● **ASSIGNMENT**
In the text about the Long Night of Museums below, reproduce the passage starting with "- Noc Muzeów" and going on through "thousands of visitors.", word for word.

(Beginning of EXCERPT TO READ)

The Long Night of Museums (Lange Nacht der Museen), or the Night of Museums, and, since 2005, the European Night of Museums, is a cultural event in which museums and cultural institutions remain open late into the night to introduce themselves to new potential patrons. Visitors are given a common entrance pass which grants them access to all exhibits as well as complimentary public transportation within the area.

The first Lange Nacht der Museen took place in Berlin in 1997. The concept was very well received. In 2005 the Council of Europe, UNESCO and the International Council of Museums joined to promote this event with the goal of improving access to culture.

Museum Night takes place on the third Saturday of May. Most recently in 2021, some 1200 museums in 120 cities throughout Europe, as well as other nations including Argentina and the Philippines, welcomed nearly 2 million visitors to their collections.

== Participants ==

=== Europe ===

- Lange Nacht der Museen in Berlin and other cities of Germany including Cologne, Frankfurt, Stuttgart, Düsseldorf, Munich, Hamburg, Kassel and Heidelberg/Mannheim/Ludwigshafen
- Nuit Blanche in Paris, and La Nuit des Musées in France
- Museumnacht event in Amsterdam, Netherlands
- Coordinated long nights in Austria, Italy and Liechtenstein, organized by ORF
- In Switzerland long nights have taken place in Basel, Bern, Lucerne, St. Gallen and Zürich. Some Nuits des musées are also organized in Lausanne, Fribourg and Geneva.
- Noc Muzeów in Poland, where the first edition took place in 2003 in Poznań in the Poznań National Museum; now over 150 cities and towns take a part in this event.
- Múzeumok Éjszakája in Hungary
- "Night of museums and galleries" in Bulgaria, "The Night" has become a successful cultural product - emblematic for Sofia and Plovdiv - that attracts tens of thousands of visitors.
- Museums at Night in the UK, including museums in Great Yarmouth
- La nit dels museus in Barcelona, Spain
- Museum Night Fever in Brussels, Belgium
- Noć muzeja in Croatia, since 2005, where admission fees to all venues are waived for the night.
- Pražská muzejní noc in Prague, Czech Republic
- ღამე მუზეუმში in Georgia, since 2015
- Muziejų naktis in Lithuania, since 2005
- Ночь музеев in Russia,
- Noaptea muzeelor in Romania,
- Ноћ музеја / Noć muzeja in Serbia, since 2005
- Muzeju nakts in Latvia, since 2005
- Թանգարանային գիշեր in Armenia, since 2005
- Museoiden yö in Tampere, Finland, since 2008
- Muuseumiöö in Estonia, since 2009
- Noc múzeí a galérií in Slovakia
- Ніч музеїв in Ukraine, since 2009
- Ноћ музеја / Noć muzeja in Republic of Srpska, Bosnia and Herzegovina, since 2006

=== Latin America ===
- La Noche de los Museos in Buenos Aires, Argentina, where first edition took place in 2004. Since then, the number of museums and "barrios" (neighbourhoods) participating in the event has risen considerably. The 2013 edition featured 189 museums and cultural institutions that received more than 800,000 visitors.

(End of EXCERPT TO READ)
(Beginning of THE DATA)

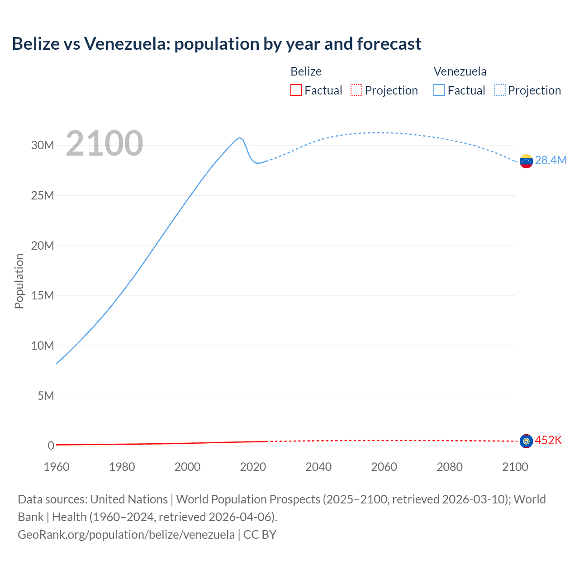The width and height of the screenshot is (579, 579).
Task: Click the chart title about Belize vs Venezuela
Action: (216, 44)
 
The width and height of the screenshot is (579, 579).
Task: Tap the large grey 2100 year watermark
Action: (104, 143)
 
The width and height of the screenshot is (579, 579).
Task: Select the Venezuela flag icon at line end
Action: (526, 161)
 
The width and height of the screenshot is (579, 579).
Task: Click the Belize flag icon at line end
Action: (526, 441)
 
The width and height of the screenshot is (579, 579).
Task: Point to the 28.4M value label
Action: (551, 161)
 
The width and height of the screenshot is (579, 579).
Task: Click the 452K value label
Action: (548, 440)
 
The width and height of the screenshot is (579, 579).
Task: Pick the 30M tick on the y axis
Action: (43, 146)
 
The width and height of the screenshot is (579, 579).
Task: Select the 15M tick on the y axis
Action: (43, 296)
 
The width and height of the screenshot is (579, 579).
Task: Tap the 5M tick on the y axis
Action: (46, 396)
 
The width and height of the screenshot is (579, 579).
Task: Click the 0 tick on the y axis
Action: (51, 446)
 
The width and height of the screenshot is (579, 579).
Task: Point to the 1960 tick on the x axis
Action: (57, 467)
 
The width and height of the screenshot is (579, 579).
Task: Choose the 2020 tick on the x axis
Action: (253, 467)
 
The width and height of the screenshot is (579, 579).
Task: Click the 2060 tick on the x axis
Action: (384, 467)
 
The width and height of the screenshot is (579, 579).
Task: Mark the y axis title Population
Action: (19, 281)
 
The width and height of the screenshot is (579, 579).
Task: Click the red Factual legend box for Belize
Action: (296, 90)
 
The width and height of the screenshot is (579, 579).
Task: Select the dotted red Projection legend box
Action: (356, 90)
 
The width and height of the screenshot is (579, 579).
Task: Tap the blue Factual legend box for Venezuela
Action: (439, 90)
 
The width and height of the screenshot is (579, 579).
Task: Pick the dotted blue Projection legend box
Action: (500, 90)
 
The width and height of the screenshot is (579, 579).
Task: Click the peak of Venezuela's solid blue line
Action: (239, 138)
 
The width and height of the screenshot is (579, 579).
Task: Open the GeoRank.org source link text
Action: (126, 535)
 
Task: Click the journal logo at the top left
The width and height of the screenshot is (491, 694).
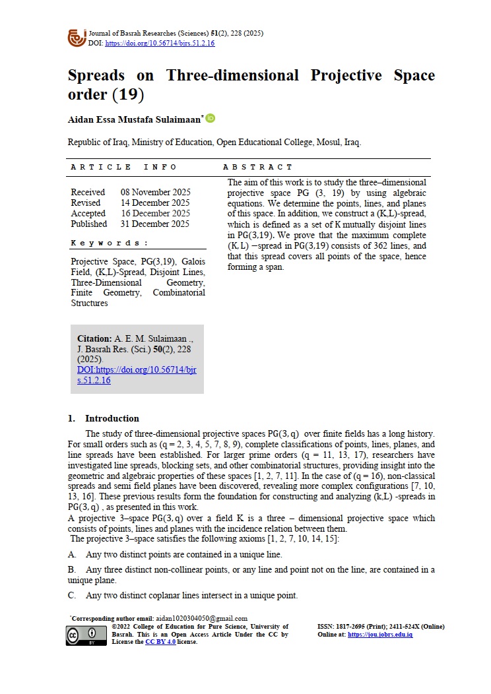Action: coord(77,37)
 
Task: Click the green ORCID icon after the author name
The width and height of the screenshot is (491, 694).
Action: coord(211,119)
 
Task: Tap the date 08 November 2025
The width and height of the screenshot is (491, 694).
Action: coord(155,192)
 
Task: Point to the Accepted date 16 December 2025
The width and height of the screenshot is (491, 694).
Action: coord(155,213)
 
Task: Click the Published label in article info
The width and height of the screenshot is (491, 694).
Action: coord(90,224)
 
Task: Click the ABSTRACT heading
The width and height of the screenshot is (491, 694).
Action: coord(257,167)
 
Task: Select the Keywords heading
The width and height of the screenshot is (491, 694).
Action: coord(110,243)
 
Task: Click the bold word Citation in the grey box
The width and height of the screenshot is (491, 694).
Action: coord(94,338)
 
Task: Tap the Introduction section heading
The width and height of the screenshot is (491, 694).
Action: coord(112,418)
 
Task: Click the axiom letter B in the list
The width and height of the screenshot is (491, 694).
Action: coord(72,569)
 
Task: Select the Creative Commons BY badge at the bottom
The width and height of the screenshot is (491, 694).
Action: coord(86,635)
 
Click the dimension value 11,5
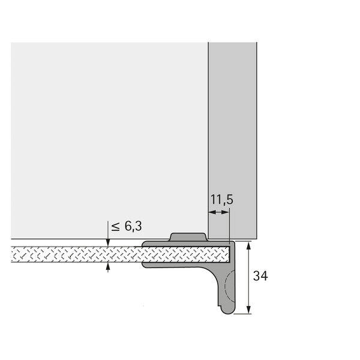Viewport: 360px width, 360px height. [x=221, y=200]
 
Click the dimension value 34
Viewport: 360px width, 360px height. [x=260, y=276]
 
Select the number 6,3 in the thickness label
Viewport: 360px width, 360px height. [x=133, y=226]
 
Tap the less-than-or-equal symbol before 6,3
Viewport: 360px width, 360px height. [x=115, y=227]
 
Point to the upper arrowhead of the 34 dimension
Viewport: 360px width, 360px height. [x=248, y=245]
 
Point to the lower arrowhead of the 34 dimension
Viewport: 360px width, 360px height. [x=248, y=310]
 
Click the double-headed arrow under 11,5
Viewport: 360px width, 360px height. [x=219, y=212]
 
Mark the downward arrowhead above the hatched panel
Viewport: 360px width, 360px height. [x=108, y=242]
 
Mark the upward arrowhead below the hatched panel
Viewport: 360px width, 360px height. [x=108, y=266]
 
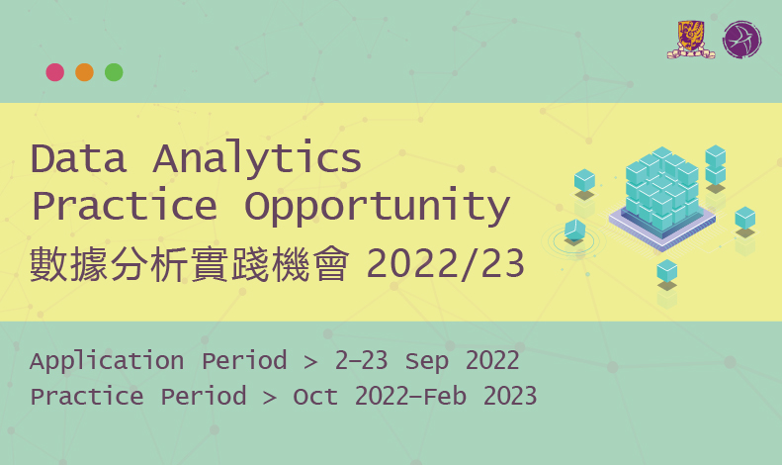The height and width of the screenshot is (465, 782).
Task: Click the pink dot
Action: (x=55, y=72)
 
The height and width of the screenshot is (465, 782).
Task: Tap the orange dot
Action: (x=84, y=72)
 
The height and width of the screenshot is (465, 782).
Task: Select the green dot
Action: (x=114, y=72)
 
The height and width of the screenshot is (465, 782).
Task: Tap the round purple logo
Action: (x=741, y=40)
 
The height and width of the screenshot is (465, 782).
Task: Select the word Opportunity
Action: (x=377, y=207)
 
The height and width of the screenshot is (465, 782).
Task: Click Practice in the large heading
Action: (x=124, y=207)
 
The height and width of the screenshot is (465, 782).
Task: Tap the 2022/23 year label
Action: (x=446, y=265)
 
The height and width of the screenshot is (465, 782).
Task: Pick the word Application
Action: (x=107, y=361)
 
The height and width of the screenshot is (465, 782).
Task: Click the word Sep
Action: (x=427, y=361)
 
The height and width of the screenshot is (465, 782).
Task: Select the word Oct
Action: (x=314, y=397)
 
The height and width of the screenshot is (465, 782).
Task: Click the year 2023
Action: (x=510, y=397)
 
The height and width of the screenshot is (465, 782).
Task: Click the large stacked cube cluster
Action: (x=660, y=193)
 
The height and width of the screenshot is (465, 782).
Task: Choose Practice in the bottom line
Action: (x=84, y=397)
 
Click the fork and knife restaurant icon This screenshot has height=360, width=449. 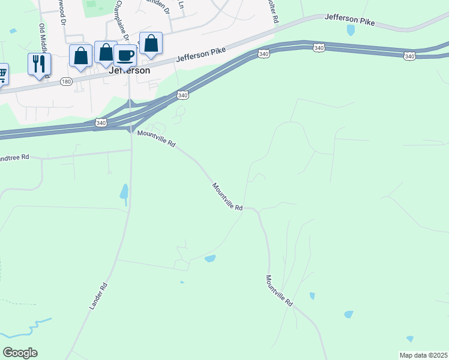click(39, 64)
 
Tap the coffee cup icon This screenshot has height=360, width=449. click(125, 55)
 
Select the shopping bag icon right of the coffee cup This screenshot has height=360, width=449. click(151, 44)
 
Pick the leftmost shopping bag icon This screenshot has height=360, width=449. click(80, 56)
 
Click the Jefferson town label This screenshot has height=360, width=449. click(129, 70)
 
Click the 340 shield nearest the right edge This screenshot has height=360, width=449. click(409, 56)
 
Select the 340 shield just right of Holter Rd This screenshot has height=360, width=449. click(319, 47)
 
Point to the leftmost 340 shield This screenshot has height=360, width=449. click(101, 123)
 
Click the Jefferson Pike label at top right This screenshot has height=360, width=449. click(349, 20)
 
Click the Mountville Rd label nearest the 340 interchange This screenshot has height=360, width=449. click(156, 139)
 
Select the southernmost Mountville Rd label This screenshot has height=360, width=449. click(279, 291)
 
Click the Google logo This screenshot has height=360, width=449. click(20, 353)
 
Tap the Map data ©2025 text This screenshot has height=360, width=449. click(423, 355)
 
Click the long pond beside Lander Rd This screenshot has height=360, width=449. click(124, 192)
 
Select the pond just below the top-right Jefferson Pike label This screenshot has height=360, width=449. click(351, 30)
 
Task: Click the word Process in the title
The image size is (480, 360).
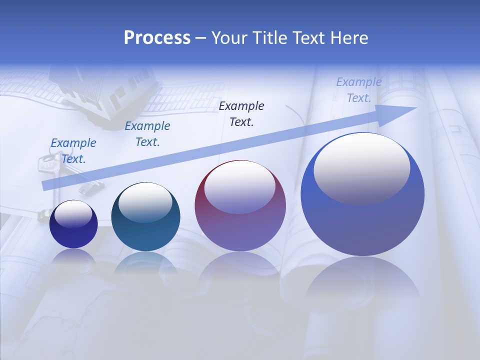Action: (x=157, y=38)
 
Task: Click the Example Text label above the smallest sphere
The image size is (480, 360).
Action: (x=74, y=151)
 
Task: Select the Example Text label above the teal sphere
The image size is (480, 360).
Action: (x=148, y=134)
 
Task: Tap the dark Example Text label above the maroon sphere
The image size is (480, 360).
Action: (x=242, y=114)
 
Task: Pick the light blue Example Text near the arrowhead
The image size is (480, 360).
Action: (x=359, y=90)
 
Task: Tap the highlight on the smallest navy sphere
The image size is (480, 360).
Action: (x=74, y=215)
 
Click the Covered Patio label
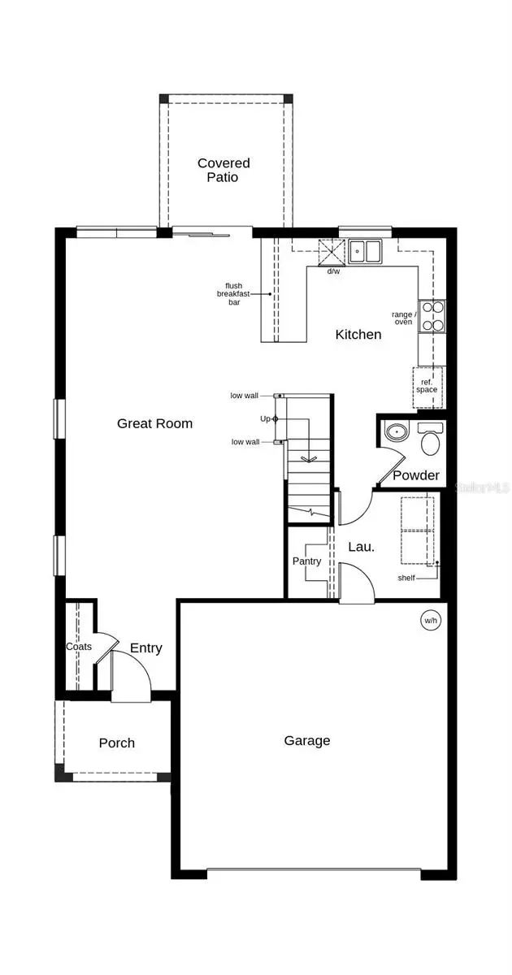223,170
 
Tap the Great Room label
154,423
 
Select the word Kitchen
358,334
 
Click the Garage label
307,740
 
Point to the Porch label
117,743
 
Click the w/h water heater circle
429,621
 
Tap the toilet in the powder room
429,439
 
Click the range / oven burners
432,316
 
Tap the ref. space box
427,384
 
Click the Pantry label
306,561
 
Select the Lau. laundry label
362,547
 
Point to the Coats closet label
79,647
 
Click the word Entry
146,648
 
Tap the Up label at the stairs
265,418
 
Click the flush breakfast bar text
234,293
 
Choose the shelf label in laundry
407,578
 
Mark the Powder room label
416,475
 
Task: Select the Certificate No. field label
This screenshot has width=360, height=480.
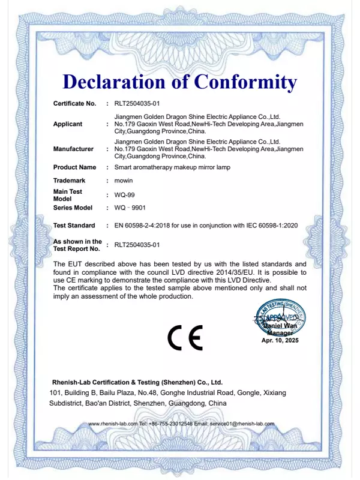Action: point(74,104)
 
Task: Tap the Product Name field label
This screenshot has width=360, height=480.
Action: point(74,167)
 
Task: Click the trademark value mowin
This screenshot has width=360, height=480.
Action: point(124,181)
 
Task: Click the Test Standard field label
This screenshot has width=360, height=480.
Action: point(74,226)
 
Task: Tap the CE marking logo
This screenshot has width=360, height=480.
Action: point(185,338)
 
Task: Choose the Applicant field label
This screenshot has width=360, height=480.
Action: point(68,124)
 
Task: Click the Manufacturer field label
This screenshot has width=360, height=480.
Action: point(73,149)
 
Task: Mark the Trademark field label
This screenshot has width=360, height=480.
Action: point(70,181)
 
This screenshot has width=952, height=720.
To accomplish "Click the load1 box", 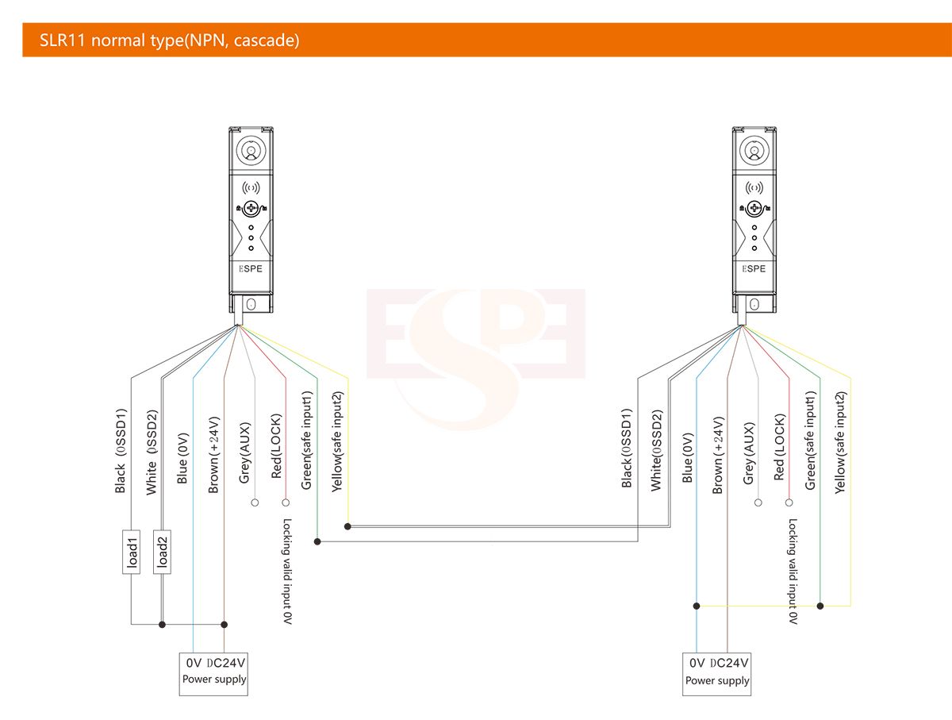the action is click(x=131, y=552).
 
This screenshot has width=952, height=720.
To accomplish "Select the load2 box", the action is click(x=162, y=552).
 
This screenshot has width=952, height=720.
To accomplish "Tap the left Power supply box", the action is click(x=213, y=674).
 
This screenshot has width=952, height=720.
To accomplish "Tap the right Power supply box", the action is click(x=716, y=674).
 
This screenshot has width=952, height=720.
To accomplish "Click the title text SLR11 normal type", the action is click(x=112, y=40).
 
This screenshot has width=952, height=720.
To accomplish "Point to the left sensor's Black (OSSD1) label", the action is click(x=121, y=450).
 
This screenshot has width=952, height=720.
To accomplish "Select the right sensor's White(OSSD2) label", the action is click(x=657, y=450).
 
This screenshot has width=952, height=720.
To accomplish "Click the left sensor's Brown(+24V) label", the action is click(x=214, y=455).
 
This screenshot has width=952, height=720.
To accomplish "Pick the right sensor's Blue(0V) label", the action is click(x=688, y=457).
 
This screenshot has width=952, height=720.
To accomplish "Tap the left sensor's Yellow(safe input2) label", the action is click(x=337, y=441).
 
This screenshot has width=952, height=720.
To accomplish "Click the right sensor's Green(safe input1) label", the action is click(x=810, y=441).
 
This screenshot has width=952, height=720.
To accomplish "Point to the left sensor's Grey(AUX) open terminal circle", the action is click(x=255, y=502).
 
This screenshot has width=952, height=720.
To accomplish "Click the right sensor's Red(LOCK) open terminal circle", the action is click(x=789, y=502).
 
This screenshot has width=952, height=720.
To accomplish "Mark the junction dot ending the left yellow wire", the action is click(x=347, y=526).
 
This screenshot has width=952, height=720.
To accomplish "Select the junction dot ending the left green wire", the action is click(x=317, y=541).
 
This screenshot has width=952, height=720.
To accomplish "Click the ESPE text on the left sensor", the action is click(x=251, y=268).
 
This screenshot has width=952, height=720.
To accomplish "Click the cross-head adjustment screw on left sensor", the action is click(x=251, y=208).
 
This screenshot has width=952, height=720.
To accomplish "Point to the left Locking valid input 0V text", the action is click(x=287, y=571).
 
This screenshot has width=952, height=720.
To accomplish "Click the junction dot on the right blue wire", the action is click(x=697, y=606).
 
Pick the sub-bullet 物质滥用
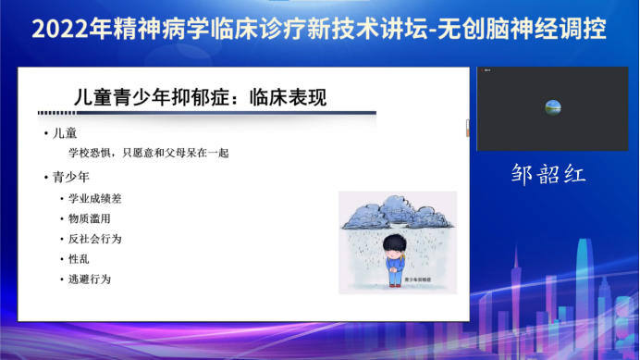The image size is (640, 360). point(89,218)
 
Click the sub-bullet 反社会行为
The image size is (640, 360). point(94,239)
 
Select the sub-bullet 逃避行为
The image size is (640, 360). point(89,279)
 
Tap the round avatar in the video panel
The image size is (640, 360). point(553,107)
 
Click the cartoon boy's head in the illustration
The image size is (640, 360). point(396,247)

(End of THE DATA)

● **OUTPUT FOR THIS EXERCISE**
- Noc Muzeów in Poland, where the first edition took place in 2003 in Poznań in the Poznań National Museum; now over 150 cities and towns take a part in this event.
- Múzeumok Éjszakája in Hungary
- "Night of museums and galleries" in Bulgaria, "The Night" has become a successful cultural product - emblematic for Sofia and Plovdiv - that attracts tens of thousands of visitors.